The power of summer makes us do all sorts of things we wouldn’t normally do, such as paying to ride a swan-shaped pedalo around a lake, or contorting our bodies into complex yoga positions in order to eat a dry sandwich on an itchy blanket near some dog poo (I don’t like picnics). It can also make us feel sad for not taking part.
“It’s the one-two punch of getting it from the companies selling you this summer happiness – ‘lose weight to get summer-ready and you’ll be much happier!’ – and then getting the feedback loop off Instagram and TikTok, where everyone is presenting such a tweaked, perfected version of their own summer that you can’t help but feel bad, even if it’s not your vibe at all,” says Haigh. “I’ve found myself envious of people on my TikTok feed attending week-long music festivals, despite knowing in my soul that I’d rather be chilling in my back garden with a book. It’s regular-flavour Fomo mixed with seasonal pressure.”

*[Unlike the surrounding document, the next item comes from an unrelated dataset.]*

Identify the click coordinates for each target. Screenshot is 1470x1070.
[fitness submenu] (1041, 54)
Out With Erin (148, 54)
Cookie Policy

It all starts off jovial, then it’s noise complaints, then people get arrested
The clinical psychologist Linda Blair says this social media-based emotional weight may be more potent since the pandemic: “Any time we have pressure put on us, we want to run a mile. We’ve had nothing but relentless pressure.” Fomo is on the rise as we try to deal with the stress of venturing outside again. “We’re desperate to belong, to be included and be part of society,” Blair says. “That’s an emotional reaction and not a logical reaction. It’s: oh dear, I must do that, not: I want to do that. I think we’re in a really weird transition period. People are being hit with [feelings of]: please don’t stress me, don’t make me do things I don’t want to do, but then, at the same time: I’m so lonely and I really want to belong, so I guess I better do these things. The pressure is nasty.”
While external pressure plays on the mind of a summer grinch, it’s important to note that guilt can influence some of those applying the pressure. Keen to absolve my mum of wrongdoing in her attempts to make me breathe in fresh air, socialise and make lifelong memories, I speak to Catherine Wilde, a life coach and author from San Antonio, Texas.
“There simply seems to be more things to feel guilty about in the summertime,” Wilde says. “One reason may be that there are more social cues telling mums that they should be spending all their time with their children during the summer, as opposed to other times of the year. This can lead to feelings of extreme guilt, especially if time is not spent perfectly.”
This cocktail of feelings – guilt, pressure, anxiety, complex Fomo – is not typically associated with summer’s breezy, laid-back vibe, one advertised via TV shows such as Love Island and social media platforms favouring heavily filtered snapshots and cherrypicked highlights. But, for summer bummers, it’s all we know. Roll on winter!